The cuts, which were announced internally April 18, primarily focused on operations roles. In the statement, a company spokesperson described the move as a “very difficult decision” but said that it comes as “we’ve been weathering a sharp transition in the housing market.”

“We’re taking these actions now to better align our operational costs with the anticipated near-term market opportunity, while maintaining our critical technology investments that will continue to drive the business long term,” the statement added. “While this was a hard decision, it was necessary to ensure that we can continue to deliver on our mission and serve our customers for years to come.”

The statement goes on to cite last year’s historic rise in mortgage rates as driving “an approximately 30% decline in new listings from peak levels last year.” Opendoor didn’t specify how many employees remain, but 560 is 22% of about 2,545, meaning the company should have around or just under 2,000 workers remaining after the cuts.

The layoffs come amid a bruising time for the broader housing industry. After two years of record low mortgage rates during the coronavirus pandemic, the Fed’s efforts to combat inflation last year sent rates soaring. That tamped down demand for new loans, and existing home sales ultimately fell every month in 2022.

That trend reversed course in February of this year, with sales spiking 14.5% compared to January. But even with that reversal, sales in February of this year were still 22.6% lower than at the same time in 2022.

The fallout from this situation has been dramatic, with thousands of workers in mortgage companies, brokerages, tech firms and other real estate sectors losing their jobs. Big-name companies including Zillow, Compass, Keller Williams and many others have all cut workers over the last year.

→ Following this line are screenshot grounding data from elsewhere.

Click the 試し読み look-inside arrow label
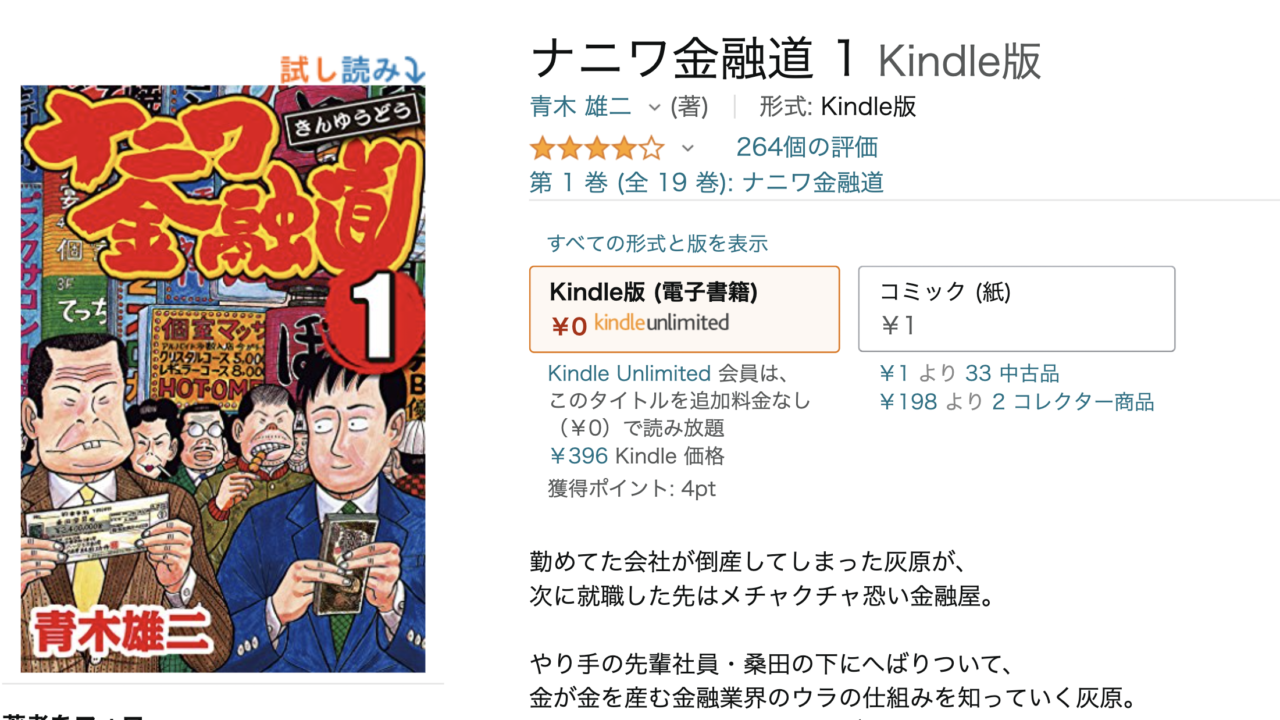click(x=353, y=68)
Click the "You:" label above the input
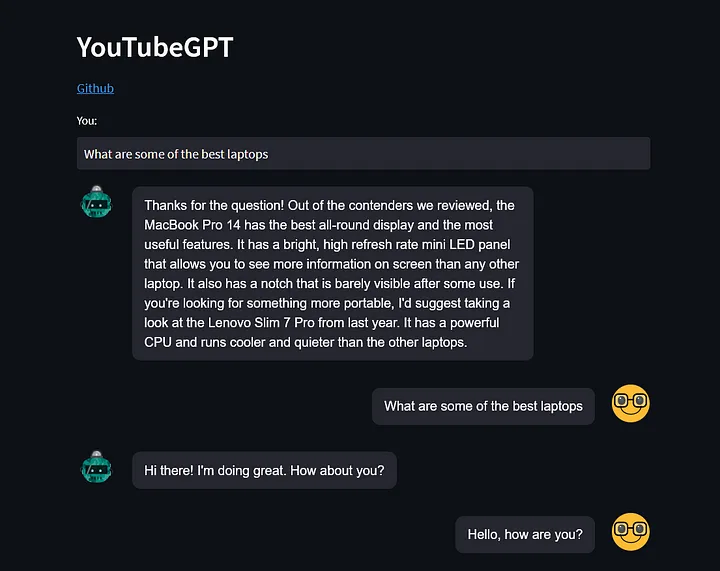Viewport: 720px width, 571px height. tap(87, 121)
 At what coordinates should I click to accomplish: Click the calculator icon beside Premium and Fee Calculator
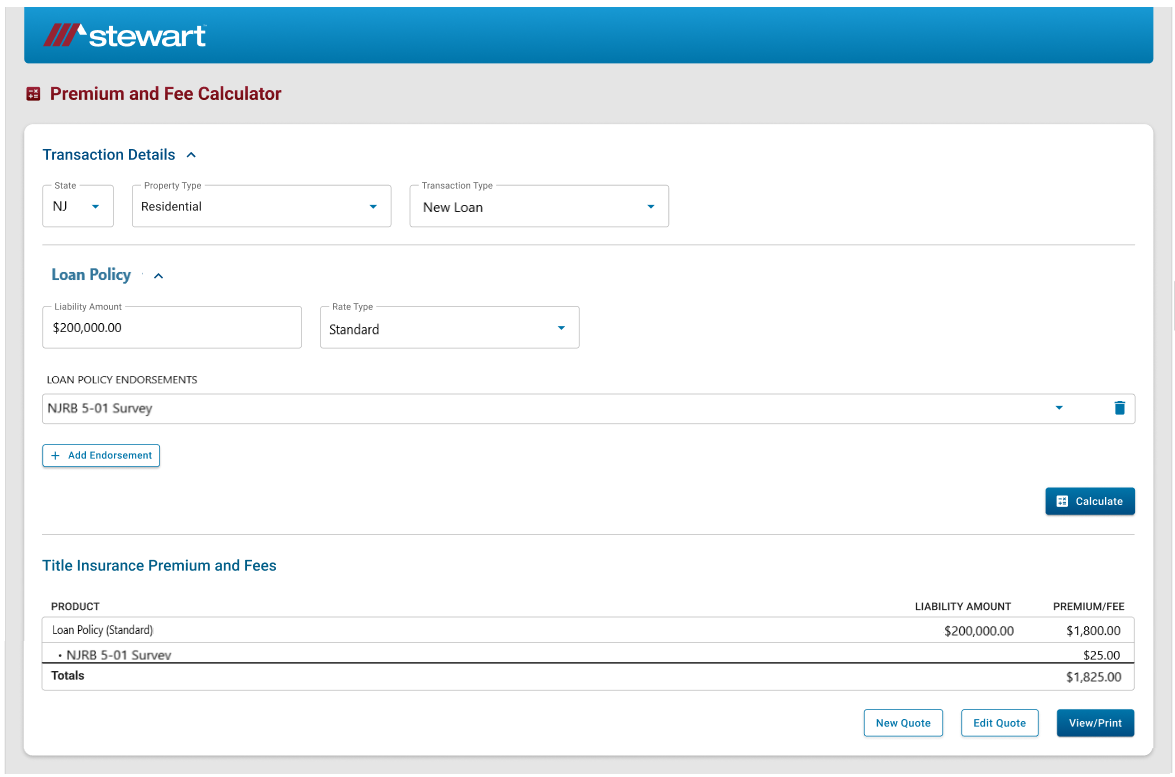tap(32, 93)
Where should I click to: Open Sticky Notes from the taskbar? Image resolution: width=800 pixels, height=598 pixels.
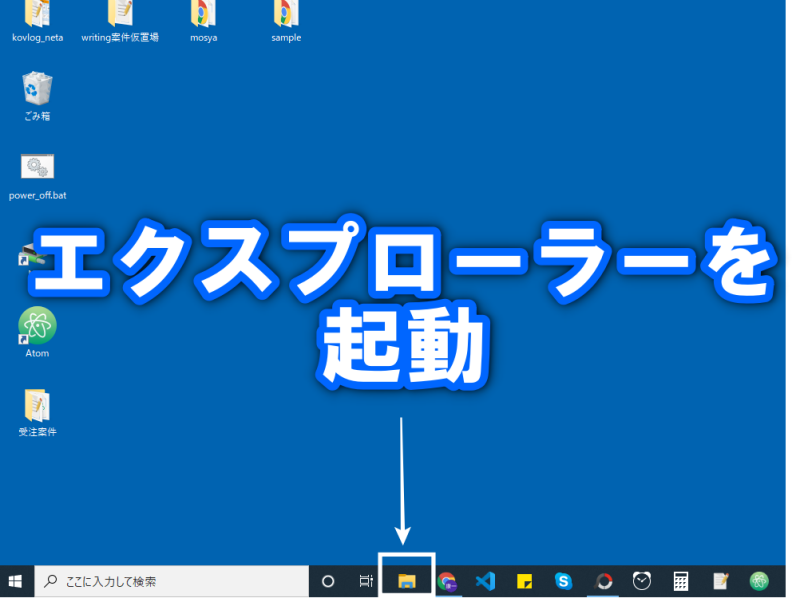(524, 581)
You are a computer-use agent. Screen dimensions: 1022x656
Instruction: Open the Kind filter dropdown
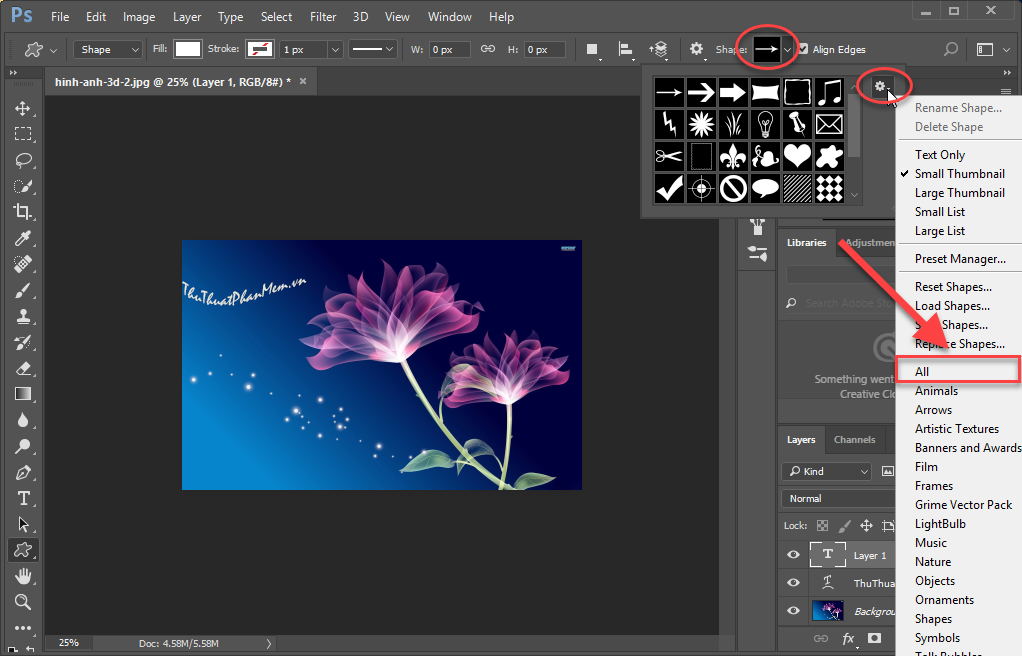click(x=826, y=470)
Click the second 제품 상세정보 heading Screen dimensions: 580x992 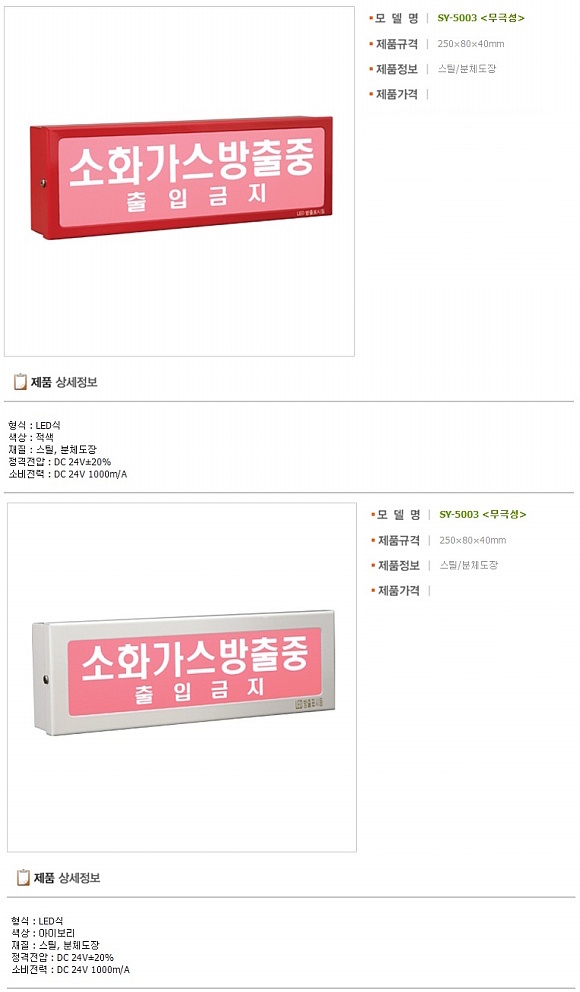pos(66,878)
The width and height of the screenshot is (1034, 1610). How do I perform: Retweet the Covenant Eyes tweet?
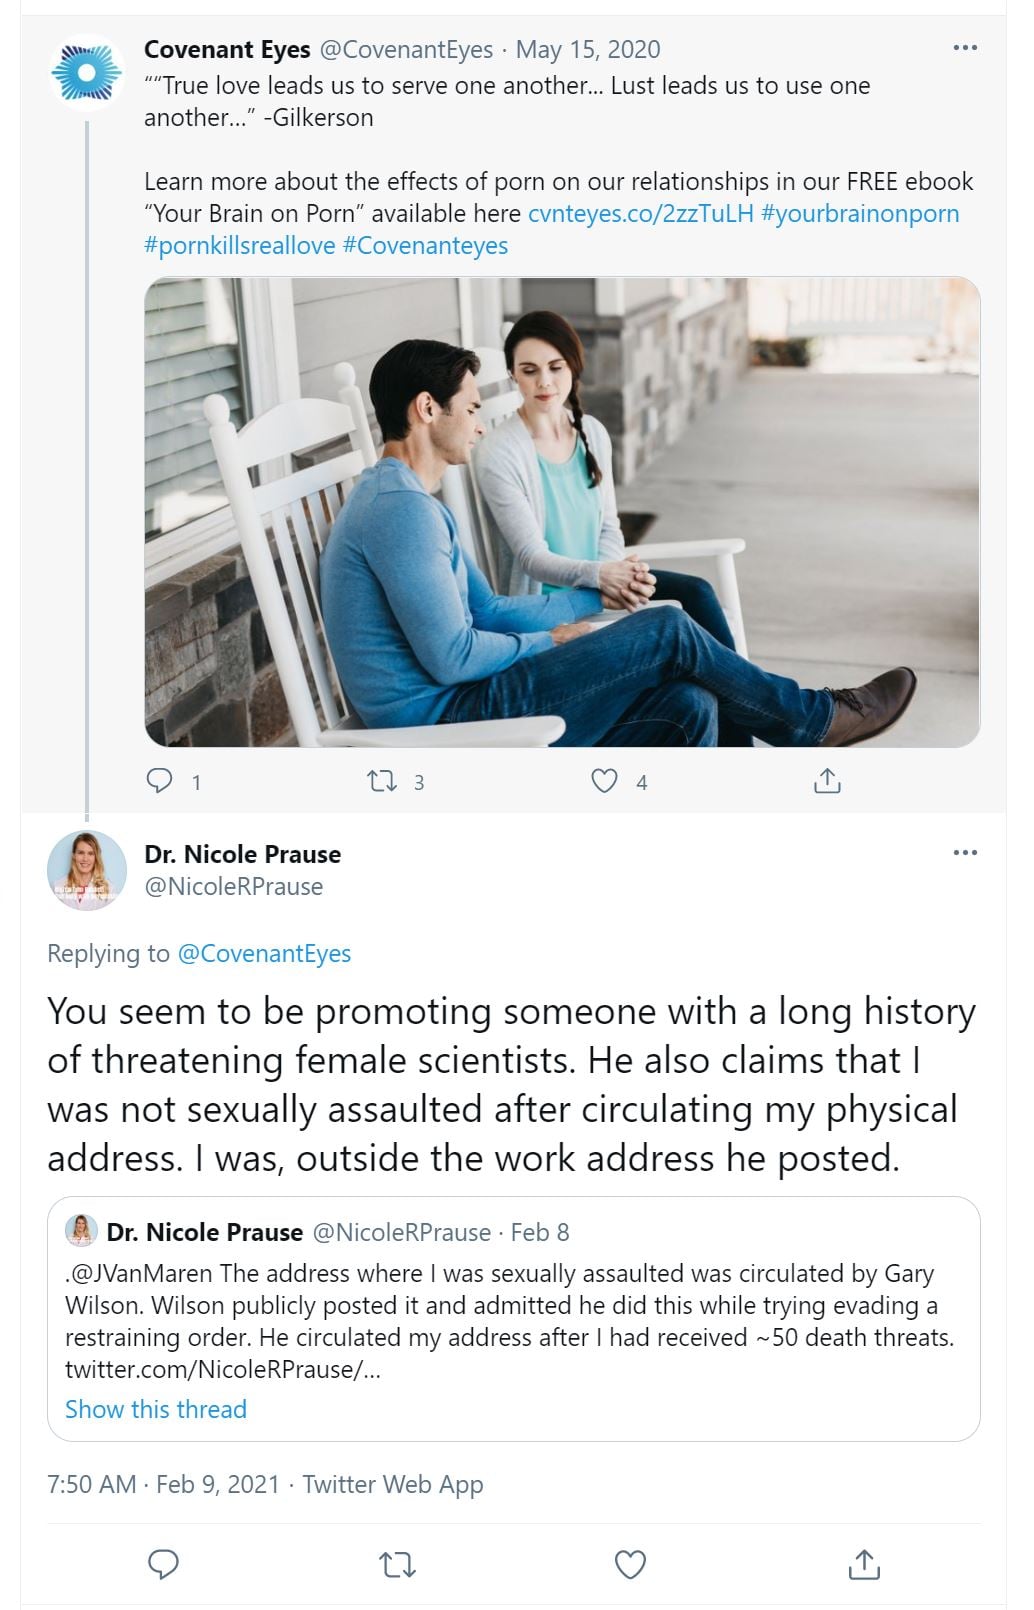[383, 781]
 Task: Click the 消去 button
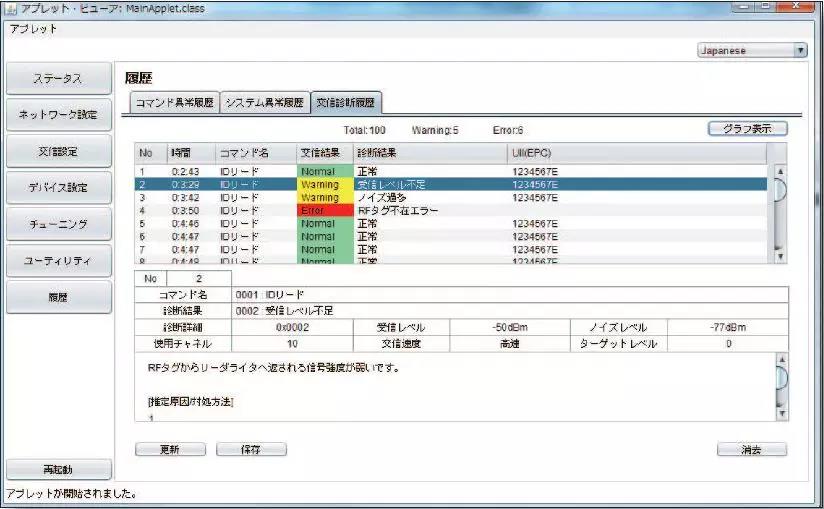751,449
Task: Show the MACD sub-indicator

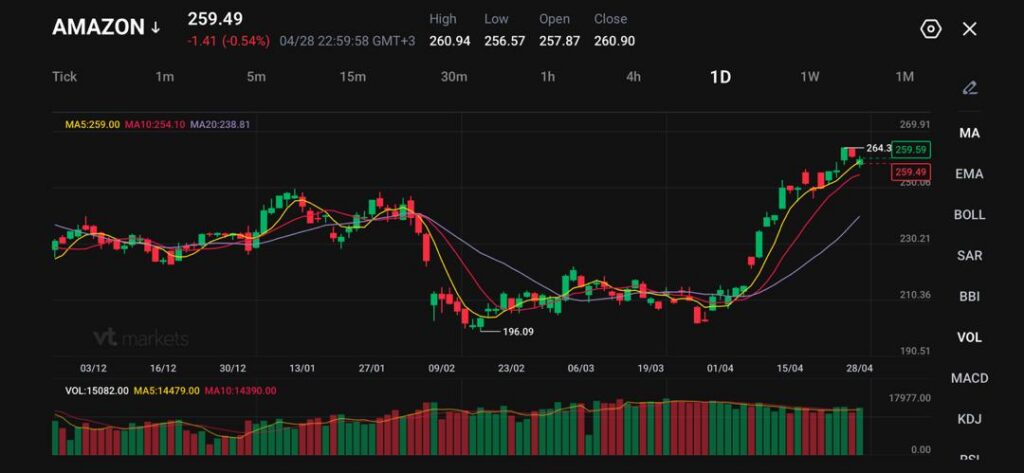Action: [x=968, y=378]
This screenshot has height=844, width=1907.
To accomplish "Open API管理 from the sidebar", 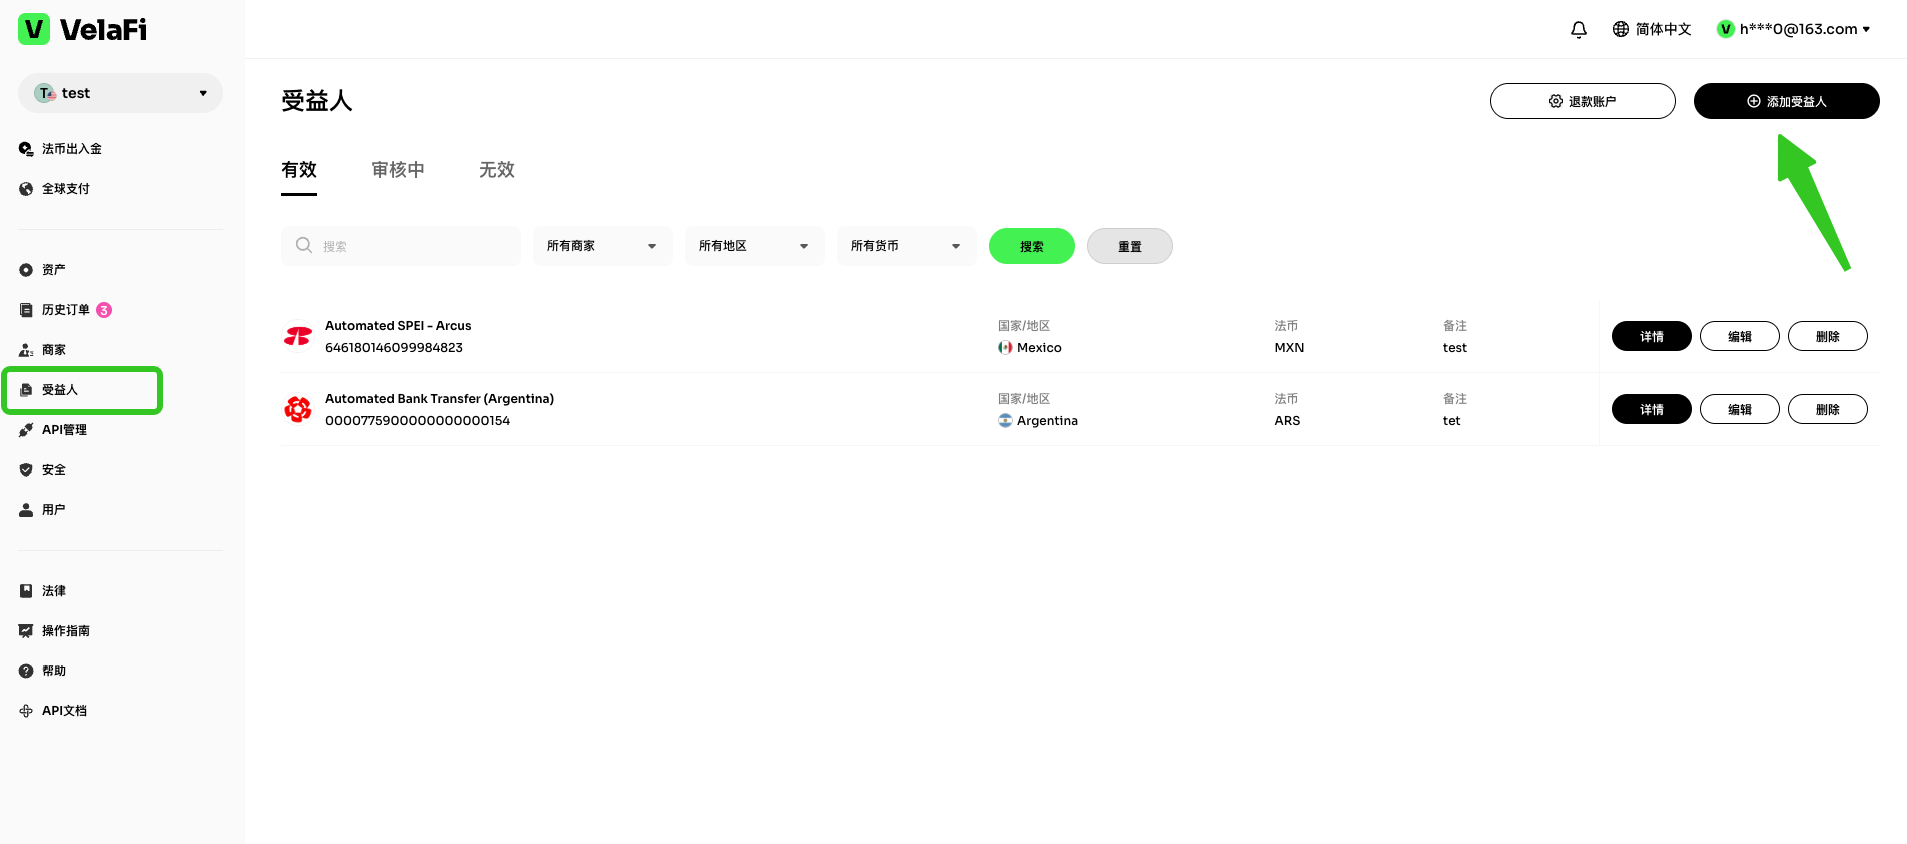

In Opendoor’s case, the company previously cut about 550 jobs; or 18% of its workforce at the time, in November 2022. Both the November layoffs and those announced April 18 indicate the challenges facing iBuyers right now. Higher mortgage interest rates and slower home price appreciation over the last year have made it increasingly challenging to buy, renovate and sell homes for a profit.

As a result, Opendoor suffered a net loss of $399 million in the final quarter of 2022, as well as a loss of $1.4 billion for all of last year. On average, Opendoor lost $28,000 per home it sold in the final three months of last year, which is a stark reversal from the $16,000 in profit it made on average from each home sale in the final three months of 2021.

Other iBuyers have similarly wrestled with challenging conditions. In November, Redfin announced the end of its own iBuyer program, following in the footsteps of Zillow that made a similar move one year earlier.

Offerpad, Opendoor’s chief remaining rival, lost $121.1 million in the fourth quarter of 2022, and $148.6 million for the entire year. The company additionally burned through $24,100 for each home it sold during the fourth quarter of 2022 and is currently under the threat of being delisted from the New York Stock Exchange if it can’t improve its share price.

In previous articles, I have spoken critically of the iBuyer programs because I feel that the consumer isn’t satisfactorily protected. There are no disclosures provided to the seller or the buyers (state law) and no accountability, and any business model which loses the amount of money it does in each transaction can hardly be deemed a good business model.

I take no joy in the loss of people’s income and jobs, but a flawed model that loses investor money and exposes the consumer to risk shouldn’t continue, and apparently market forces are seeing to that.